One Diether I (c. 1065–1095) of Katzenelnbogen (literally, 'cat's elbow'), then serving as Vogt of Prüm Abbey, was first mentioned about 1070 in a deed issued by Archbishop Anno II of Cologne. From 1094 onwards, Diether and his son Henry I built Katzenelnbogen Castle in the Taunus mountain range; in 1138, King Conrad III of Germany vested his grandson Henry II with the comital title, when the Kraichgau was bequeathed to him. The counts also built Burg Rheinfels and Auerbach Castle in the 13th century and finished Burg Katz in 1371, they rebuilt the Marksburg purchased from the Lords of Eppstein and acquired highly lucrative customs rights on the Rhine River. Over nearly four centuries, the county grew bit by bit, from the Neckar to the Moselle Rivers.

Berthold II of Katzenelnbogen became a leader in the Kingdom of Thessalonica in the first decades of the 13th century.

The counts founded many cities, and for centuries or decades, they owned others, such as Offenbach, Gießen, Diez and Limburg. They also contributed to the enlargement of Eberbach Abbey, which became their family tomb in the 14th century. After the early death of Count Philipp's only son in 1453, he called himself Count of Katzenelnbogen-Diez. When Philipp died in 1479, the male line of the Katzenelnbogens became extinct.

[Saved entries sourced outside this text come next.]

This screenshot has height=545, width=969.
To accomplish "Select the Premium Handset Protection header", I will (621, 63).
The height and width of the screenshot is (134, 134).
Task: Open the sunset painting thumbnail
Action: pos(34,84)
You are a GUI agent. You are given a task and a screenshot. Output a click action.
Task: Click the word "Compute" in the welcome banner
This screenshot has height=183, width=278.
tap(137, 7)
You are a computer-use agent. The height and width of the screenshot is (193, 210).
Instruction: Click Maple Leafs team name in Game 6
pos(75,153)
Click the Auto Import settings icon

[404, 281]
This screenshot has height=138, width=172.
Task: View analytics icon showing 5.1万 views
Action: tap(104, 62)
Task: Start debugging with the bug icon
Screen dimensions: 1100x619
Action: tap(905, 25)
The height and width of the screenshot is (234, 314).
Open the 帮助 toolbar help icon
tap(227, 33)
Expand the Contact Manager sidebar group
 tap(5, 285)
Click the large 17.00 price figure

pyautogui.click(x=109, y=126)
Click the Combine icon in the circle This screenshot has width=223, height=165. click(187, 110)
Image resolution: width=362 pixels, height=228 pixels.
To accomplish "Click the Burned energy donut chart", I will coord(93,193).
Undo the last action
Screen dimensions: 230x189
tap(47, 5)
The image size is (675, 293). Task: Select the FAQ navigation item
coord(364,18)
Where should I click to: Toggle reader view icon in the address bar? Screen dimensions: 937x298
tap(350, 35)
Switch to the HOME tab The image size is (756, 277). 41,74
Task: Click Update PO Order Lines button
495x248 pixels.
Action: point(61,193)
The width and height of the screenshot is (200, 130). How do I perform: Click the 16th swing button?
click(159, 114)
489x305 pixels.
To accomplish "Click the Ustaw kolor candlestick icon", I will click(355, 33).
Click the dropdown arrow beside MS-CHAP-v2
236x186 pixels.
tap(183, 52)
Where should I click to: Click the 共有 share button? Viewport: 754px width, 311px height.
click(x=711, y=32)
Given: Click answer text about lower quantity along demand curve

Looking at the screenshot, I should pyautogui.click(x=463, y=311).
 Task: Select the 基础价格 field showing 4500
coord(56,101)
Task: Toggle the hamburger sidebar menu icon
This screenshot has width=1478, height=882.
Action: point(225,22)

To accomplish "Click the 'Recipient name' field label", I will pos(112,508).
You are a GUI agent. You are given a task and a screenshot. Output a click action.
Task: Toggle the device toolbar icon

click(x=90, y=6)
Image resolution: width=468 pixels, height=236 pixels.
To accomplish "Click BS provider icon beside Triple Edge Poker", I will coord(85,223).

The Obergrafschaft was passed to the Landgraves of Hesse by virtue of the 1458 marriage of Henry III of Upper Hesse to Count Philipp's daughter Anna of Katzenelnbogen. Thereafter, the Landgraves of Hesse added to their title "Count of Katzenelnbogen".

The War of the Katzenelnbogen Succession was a long, drawn out legal and military conflict over inheritance from 1500 until 1557 between the Landgraviate of Hesse and the County of Nassau-Siegen.

With the formation of the Confederation of the Rhine in 1806, the County of Katzenelnbogen was annexed to the French Empire as the first of its trans-Rhine territories, and this was held until the overthrow of Emperor Napoleon I in 1814. The territory was attached to the Duchy of Nassau by the Congress of Vienna in 1815.

William III of England as Prince of Orange had the title Katzenelnbogen in his reign from 1689-1702 and today, both the Grand Duke of Luxembourg and the King of the Netherlands have the title "Count of Katzenelnbogen" as part of their style.

==History of wine==
In 1435, Count John IV of Katzenelnbogen was building his last castle in Rüsselsheim, where he ordered the famous Riesling variety should be grown. Hundreds of vineyards were documented, many of which still exist: among them the famous rock Loreley documented in 1395.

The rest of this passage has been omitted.